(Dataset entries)
....

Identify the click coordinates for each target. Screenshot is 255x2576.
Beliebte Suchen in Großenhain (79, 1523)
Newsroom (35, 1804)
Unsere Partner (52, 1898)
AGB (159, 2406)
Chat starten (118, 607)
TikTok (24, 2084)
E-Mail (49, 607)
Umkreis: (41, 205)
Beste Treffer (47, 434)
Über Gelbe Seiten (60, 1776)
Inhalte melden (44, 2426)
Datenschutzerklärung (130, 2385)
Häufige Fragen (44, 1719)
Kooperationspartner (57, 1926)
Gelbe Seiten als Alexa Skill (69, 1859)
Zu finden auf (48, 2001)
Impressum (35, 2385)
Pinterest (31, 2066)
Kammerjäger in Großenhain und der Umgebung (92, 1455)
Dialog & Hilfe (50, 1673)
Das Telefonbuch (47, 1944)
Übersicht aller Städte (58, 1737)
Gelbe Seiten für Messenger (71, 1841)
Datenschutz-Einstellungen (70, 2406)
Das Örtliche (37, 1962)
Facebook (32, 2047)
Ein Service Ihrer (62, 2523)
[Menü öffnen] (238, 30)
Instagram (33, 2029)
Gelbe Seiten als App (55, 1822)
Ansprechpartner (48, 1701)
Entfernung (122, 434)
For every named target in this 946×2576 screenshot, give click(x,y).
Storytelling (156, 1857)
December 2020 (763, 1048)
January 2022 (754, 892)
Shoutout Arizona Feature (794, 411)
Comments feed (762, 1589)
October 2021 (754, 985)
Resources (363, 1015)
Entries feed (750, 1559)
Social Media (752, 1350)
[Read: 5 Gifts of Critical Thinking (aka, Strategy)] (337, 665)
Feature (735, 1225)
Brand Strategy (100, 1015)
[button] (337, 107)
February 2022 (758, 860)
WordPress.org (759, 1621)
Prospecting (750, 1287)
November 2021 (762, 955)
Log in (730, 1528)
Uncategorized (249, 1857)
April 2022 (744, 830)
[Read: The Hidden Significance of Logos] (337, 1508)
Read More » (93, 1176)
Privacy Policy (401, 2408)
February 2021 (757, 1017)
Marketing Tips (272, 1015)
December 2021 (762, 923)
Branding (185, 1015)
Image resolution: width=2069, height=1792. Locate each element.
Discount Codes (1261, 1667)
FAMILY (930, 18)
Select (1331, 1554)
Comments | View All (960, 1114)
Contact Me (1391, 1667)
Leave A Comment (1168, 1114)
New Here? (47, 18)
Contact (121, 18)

....

* Assignment
Nothing should be returned except the lines from the one containing "December 2021 (762, 923)" through the last line of the data, each restated word for word.

* Written response
December 2021 (762, 923)
Branding (185, 1015)
Image resolution: width=2069, height=1792. Locate each element.
Discount Codes (1261, 1667)
FAMILY (930, 18)
Select (1331, 1554)
Comments | View All (960, 1114)
Contact Me (1391, 1667)
Leave A Comment (1168, 1114)
New Here? (47, 18)
Contact (121, 18)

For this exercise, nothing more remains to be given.